Lungo il filo del lino
Nato sulle rive del Nilo più di 6mila anni fa, il lino è uno dei tessuti più antichi mai creati. Usato da Sumeri, Egizi, Fenici e Romani, ha vestito sacerdoti, contadini e nobili. Da millenni è simbolo di purezza, sobrietà e funzionalità e continua ancora oggi ad essere protagonista delle nostre estati.
È stato, e continua ad essere, la scelta migliore per affrontare le temperature più torride: è fresco, traspirante, naturale e confortevole. Diventa affascinante proprio per il suo essere imperfetto; più viene indossato, più si sgualcisce, più risulta autentico, donando quell’aria rilassata e libera di chi si sa godere a pieno l’estate.
Molti stilisti lo hanno reinterpretato in chiave più urbana e sofisticata, rendendolo perfetto non solo per il giorno e per la spiaggia, ma anche per occasioni serali e più formali. Che sia total-lino o mixato con altri materiali, mantiene sempre un allure chic e ricercata, ma allo stesso tempo rilassata e mai forzata.
I colori prediletti? Ovviamente i neutri: bianco, beige, sabbia. Ma non vanno sottovalutati anche i toni più decisi, come il verde militare, il blu navy, il nero o il rosso mattone. Dà il meglio di sé in abiti dalle linee fluide e leggere, che abbracciano la pelle e la lasciano respirare.
Oltre a far bene alla pelle, essendo una fibra completamente anallergica e traspirante, è anche ecosostenibile. La pianta del Linum Usitatissimum richiede poca acqua, non vengono utilizzati pesticidi ed è ovviamente biodegradabile, oltre ad essere molto resistente e durevole nel tempo.
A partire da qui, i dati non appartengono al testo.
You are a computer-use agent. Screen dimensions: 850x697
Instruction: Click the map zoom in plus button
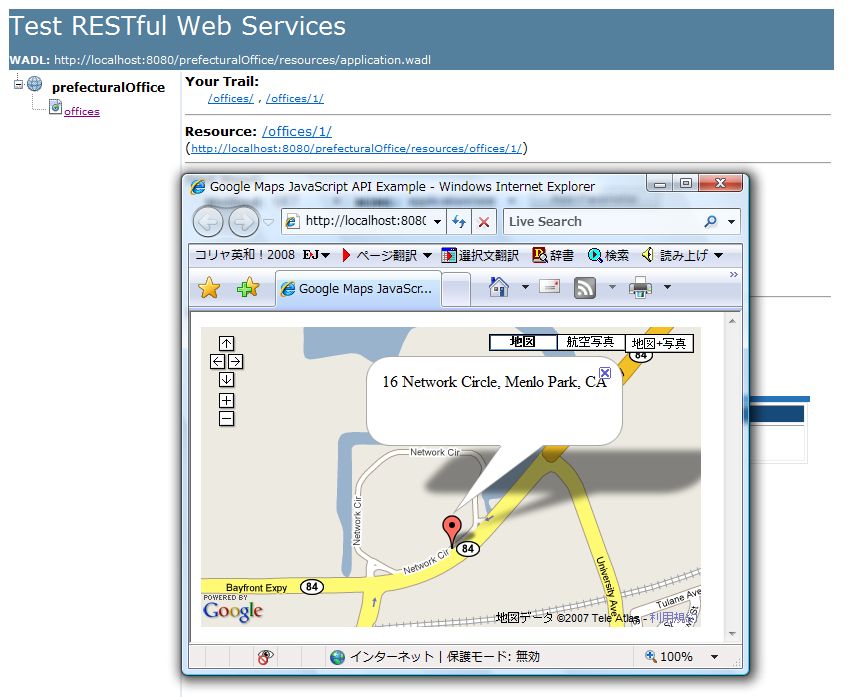(226, 401)
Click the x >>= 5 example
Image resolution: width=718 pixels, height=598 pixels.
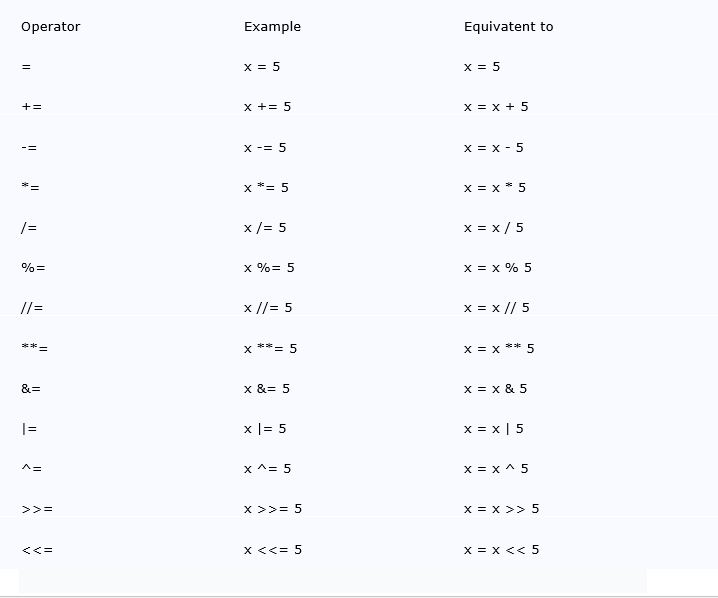coord(273,509)
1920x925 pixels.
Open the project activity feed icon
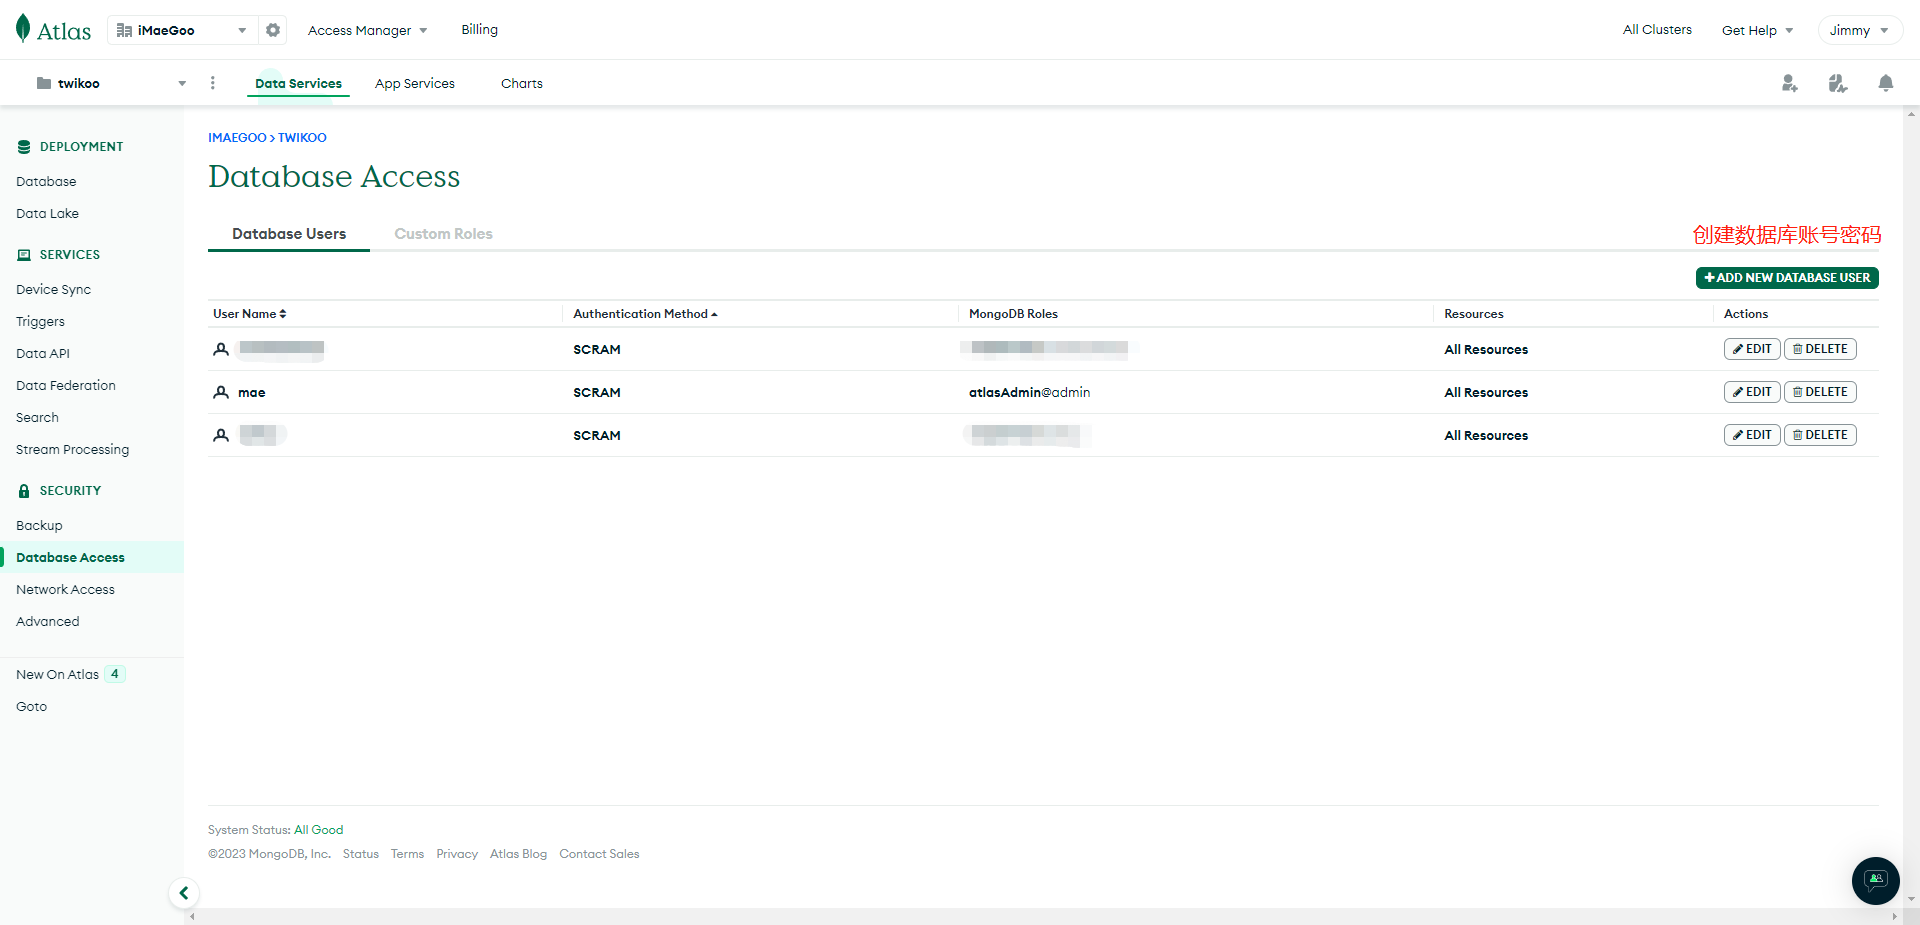(1837, 83)
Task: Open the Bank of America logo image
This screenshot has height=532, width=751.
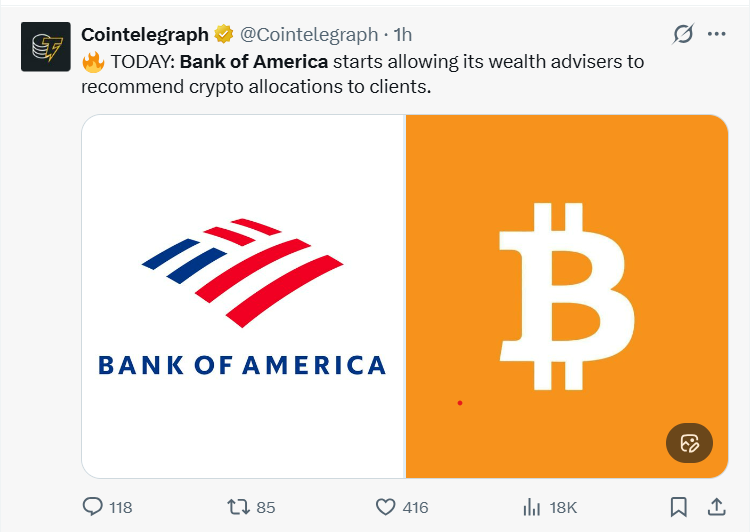Action: [243, 296]
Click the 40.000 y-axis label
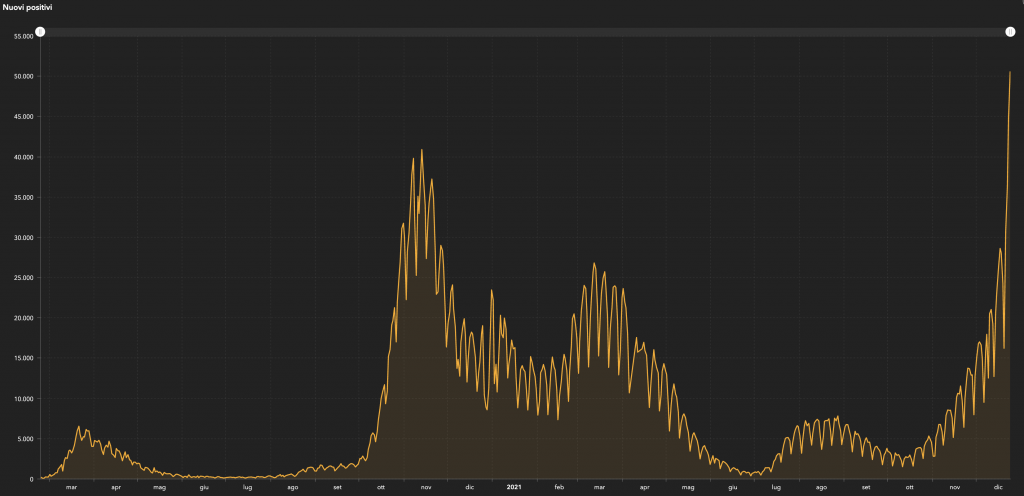This screenshot has height=496, width=1024. tap(23, 157)
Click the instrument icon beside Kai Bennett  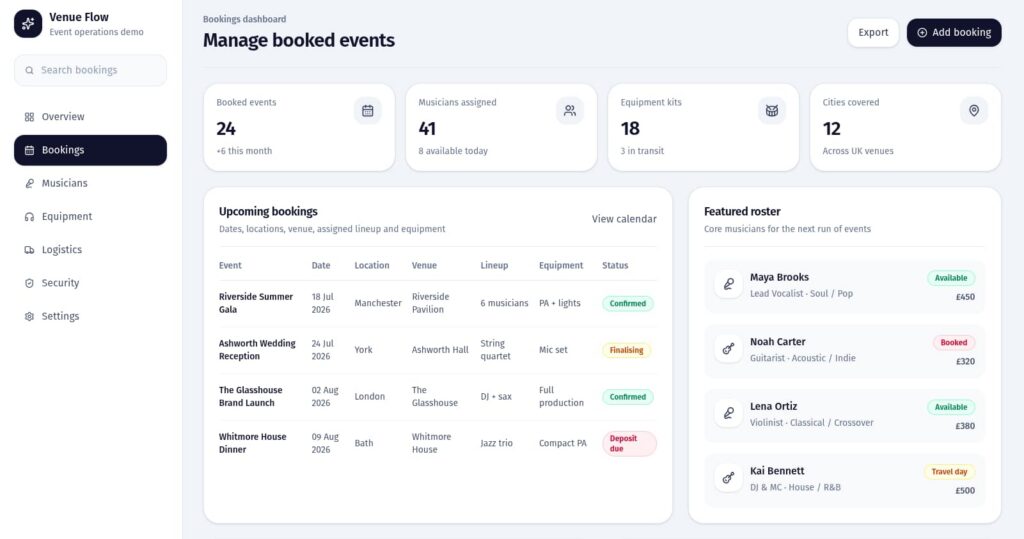(x=728, y=479)

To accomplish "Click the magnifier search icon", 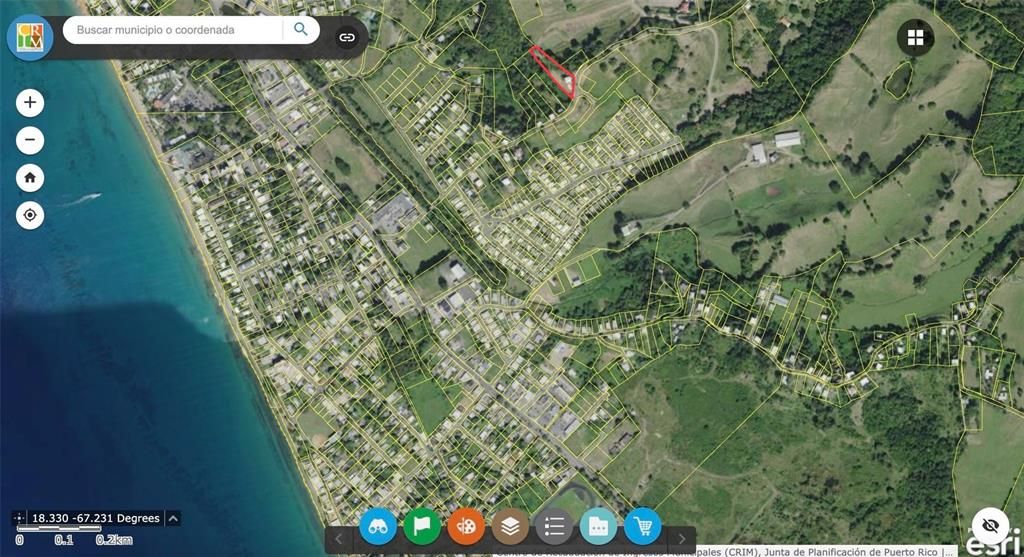I will (x=300, y=30).
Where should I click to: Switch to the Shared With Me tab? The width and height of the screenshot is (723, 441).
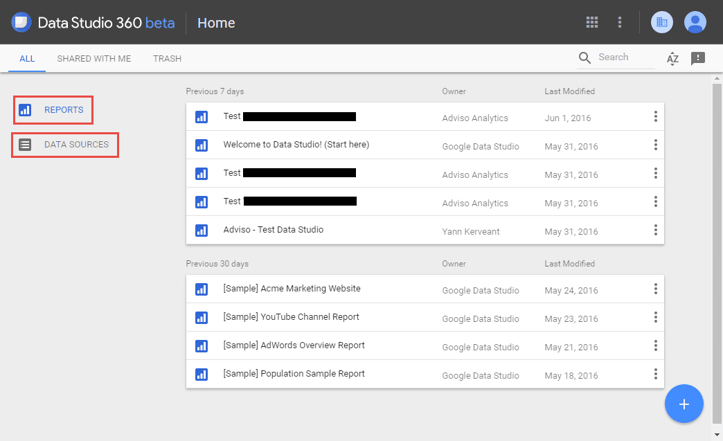(94, 59)
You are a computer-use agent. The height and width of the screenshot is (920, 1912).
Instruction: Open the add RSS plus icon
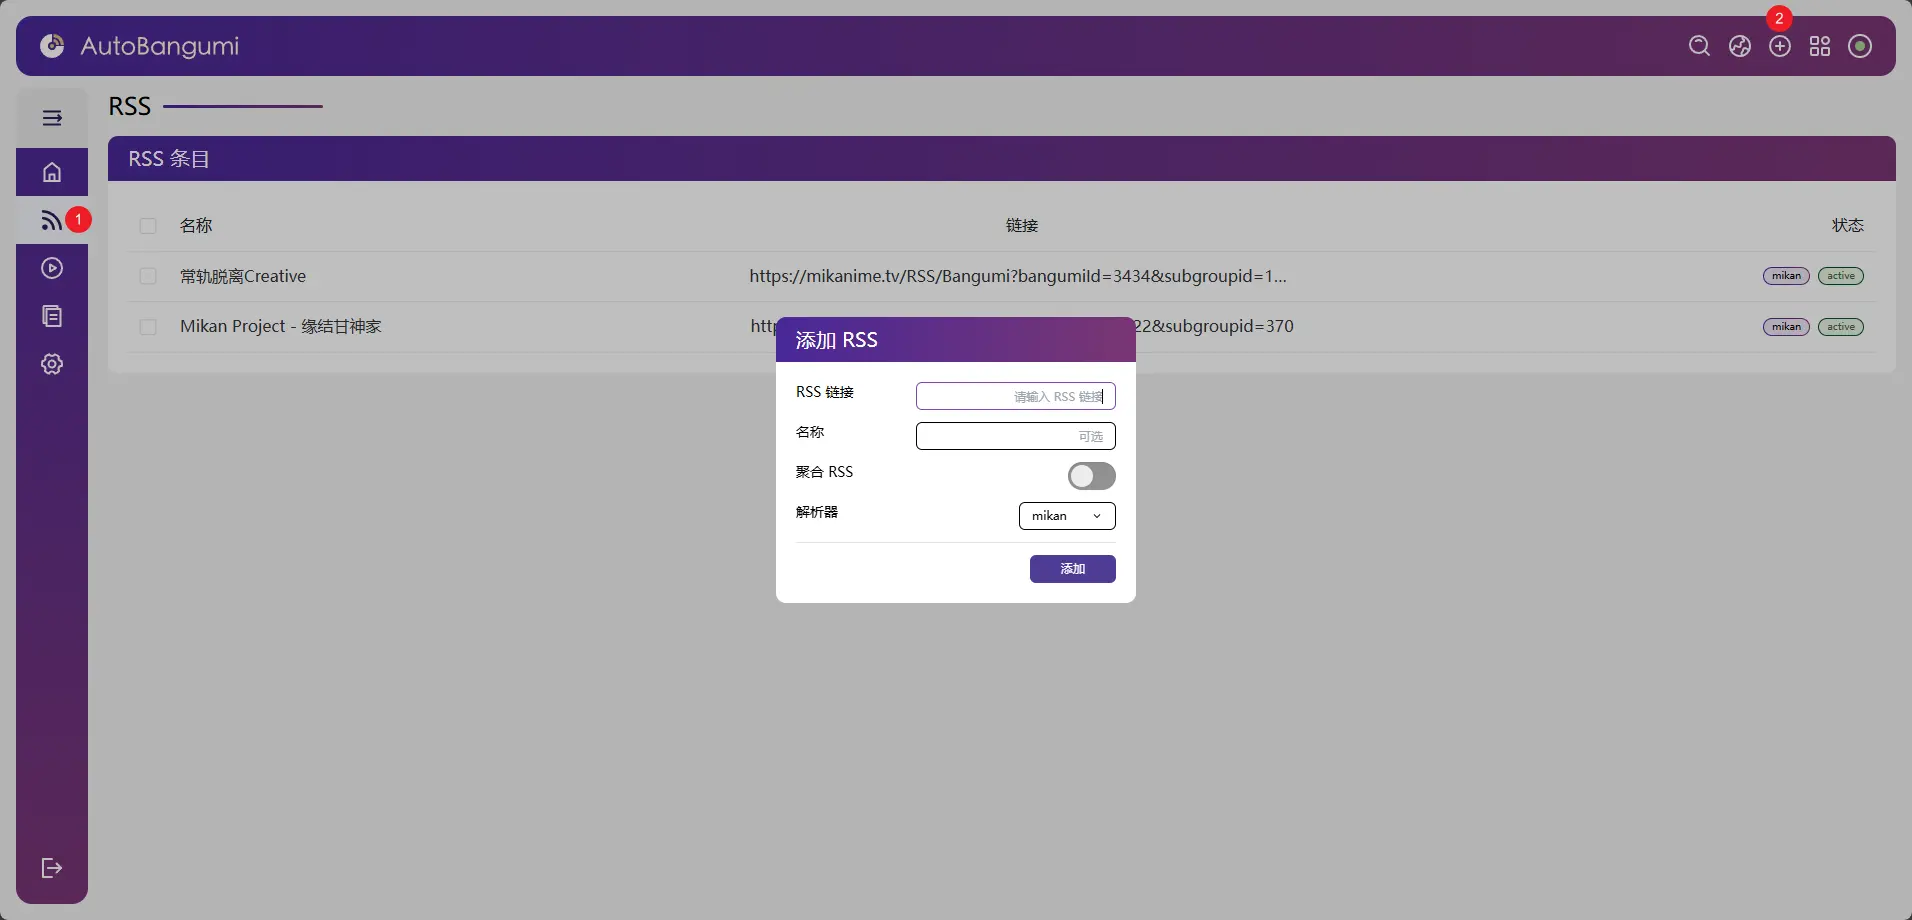(1779, 46)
Indossarlo, quindi, non è solo una scelta estetica, ma anche etica.
Un tempo veniva filato a mano, steso al sole, lasciato candire dal vento sulle coste del Mediterraneo e oggi continuiamo a trovarlo per le strade, sulle spiagge assolate, ai tavoli dei bar, perché in fondo non abbiamo mai smesso di sceglierlo. È fresco, bello, dura nel tempo e quando il caldo si fa sentire resta – resterà sempre – l’opzione migliore.